Tag Archives: Irish Mail

Irish Mail on Sunday responds to air controller blogger’s complaint

We reported earlier this week that air controller and blogger Melanie Schregardus had lodged a complaint with the Irish Mail on Sunday, after the newspaper ran an article about her last Sunday. Online users rushed to her defence, via Twitter and in the comments on her reinstated blog.

The editor of the Irish Mail on Sunday, Sebastian Hamilton, told Journalism.co.uk that the newspaper has now responded to Schregardus’ complaint and is awaiting her reply, if she has one.

As we reported before, Schregardus told Journalism.co.uk she had been in touch with the Irish press ombudsman and is seeking legal advice.

A re-published copy of Schregardus’ original blog post can be viewed here; Bernie Goldbach has a PDF of the newspaper article on his blog (or Twitpic here)

In a statement issued by the Irish Mail on Sunday today, it presents its own version of events:

Some months ago Mrs Schregardus published a 500-word account of her experiences as a female air traffic controller on an internet blog that was open to millions of people around the world to read. Mrs Schregardus made no effort to restrict the viewing. In the week air traffic controllers staged a four-hour walk-out, it provided a fascinating insight into working conditions in a job that was obviously of major public interest.

Writing after the Mail on Sunday article was published, Schregardus had claimed: The Mail never told me they were writing a piece about my blog. The journalist who wrote it never sent me an email asking me questions about my blog.

But the Mail disputes that account in its statement today:

It is simply untrue to say that the paper did not contact Mrs Schregardus before publication. On Thursday, January 21, Luke Byrne [the reporter] attempted to contact Mrs Schregardus by Twitter (the only contact details he had) and asked her for an interview. On Friday, January 22, Mrs Schregardus replied. She informed Mr Byrne that she had sought permission from her trade union to speak to us. He awaited further contact from her, but he did not hear from Mrs Schregardus again. Either she chose not to speak to him or her union refused her permission to do so.

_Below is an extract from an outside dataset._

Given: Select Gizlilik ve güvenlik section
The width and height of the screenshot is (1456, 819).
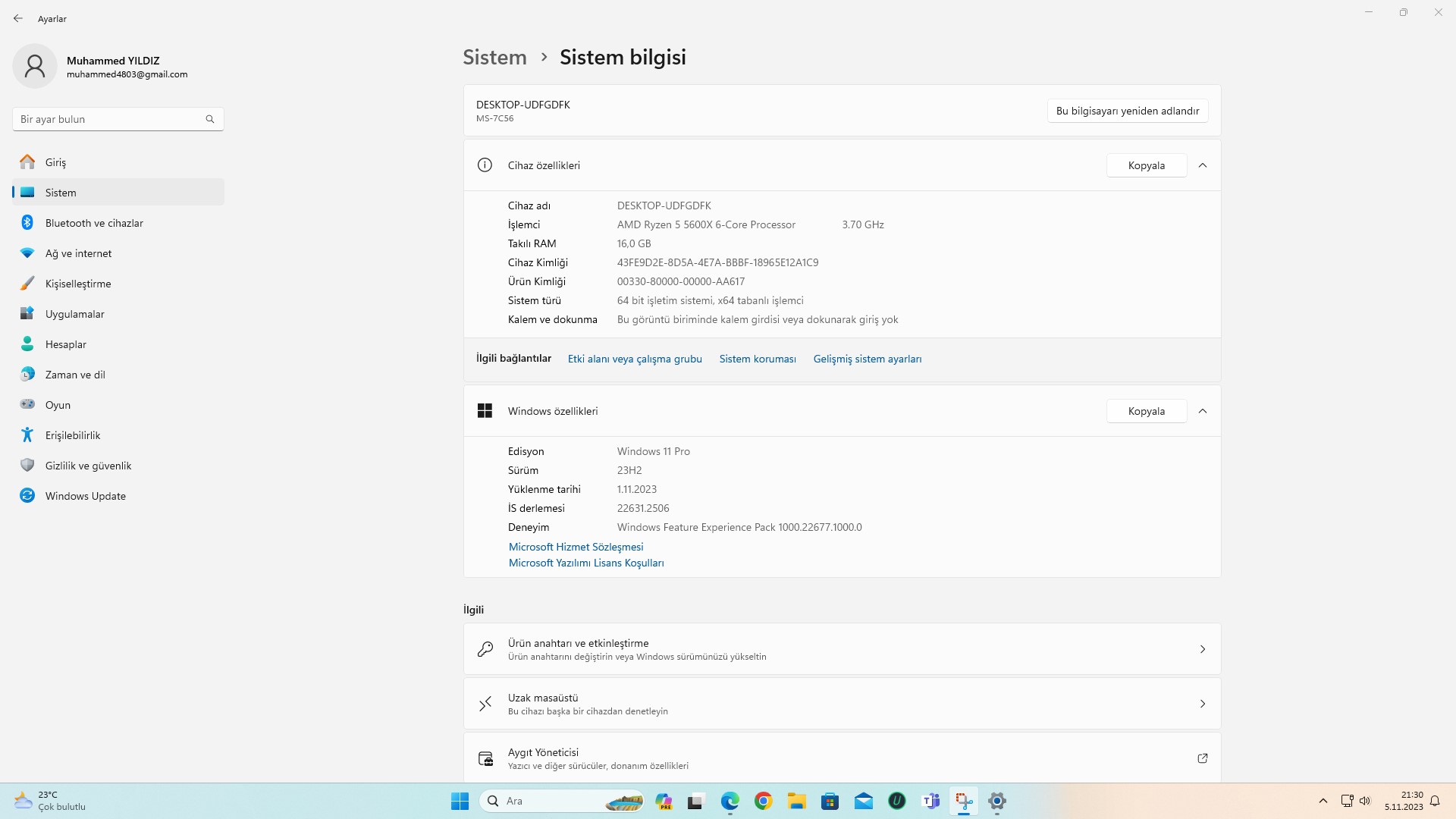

By this stage Mrs Schregardus had already put her description of her workplace into the public domain. In this respect, publishing an open blog is little different from giving a TV interview, making a radio broadcast or sending out a handbill: you are airing your opinions for all to hear.

Scheragadus said she believed the article made it sound like she thought her colleagues were sexist: “The people I work with today could, and probably have, read it and decided that I am not on their side, and that I think that they are sexist, nasty, bullies. None of this is true.”

The Irish Mail on Sunday said today:

The Irish Mail on Sunday did not attribute to Mrs Schregardus the view that her colleagues were sexist. Luke Byrne quoted extensively from what she had said about her working environment. His account made clear that some of the sexist behaviour described by Mrs Schregardus (such as refusing to let women sit together) occurred during her early days as an air traffic controller and that conditions have improved since. While the article reported a number of sexist incidents, it does not say she is unhappy: for example, it quotes her as saying: ‘I’m well looked after by the guys, they’re quite protective of their “girlie”.’

Nevertheless, based on the contents of her blog, it is an empirical fact that her workplace is a sexist environment. Mrs Schregardus describes ‘banter’ between her male colleagues that, in her own view, is ‘quite inappropriate’ in front of a woman. She adds that that she is forced to pretend that such comments do not bother her.  Furthermore, Mrs Schregardus describes how to this day she is one of very few women employees in air traffic control – and, extraordinarily, that she still expected, ‘as the girl’, to take on secretarial tasks such as sending birthday cards and organising Christmas parties.

Last week’s air traffic controllers’ strike, which brought the country to a standtstill, was presented by union leaders as being about fairness for workers. In this context, it was a matter of public interest to tell our readers how some air traffic controllers actually behave towards female colleagues.

In the eyes of the law, and presumably of most reasonable people, male workers who make such comments and treat female colleagues in this way in a 21st century office would be considered to be behaving in a sexist and discriminatory fashion. Indeed, several of the comments on her original post sympathise with the attitudes of her colleagues or tell similar stories of women being discriminated against in the workplace (one, from a Danish Tweeter, says: ‘Come to Denmark, my friend – I do hope we offer some more respect than described here’.)

In regards to the image in the article, Schregardus told Journalism.co.uk: “I don’t know where the photo was taken from. It wasn’t on my blog. It is on my Facebook profile, but that’s completely shut down privacy-wise.”

Today, the Mail said:

The photograph of Mrs Schregardus which we published to accompany this article came from Page 36 of this online magazine http://issuu.com/connors-bevalot/docs/publication1_-destress

Like Mrs Schregardus’s blog, it had been put into the public domain by Mrs Schregardus herself.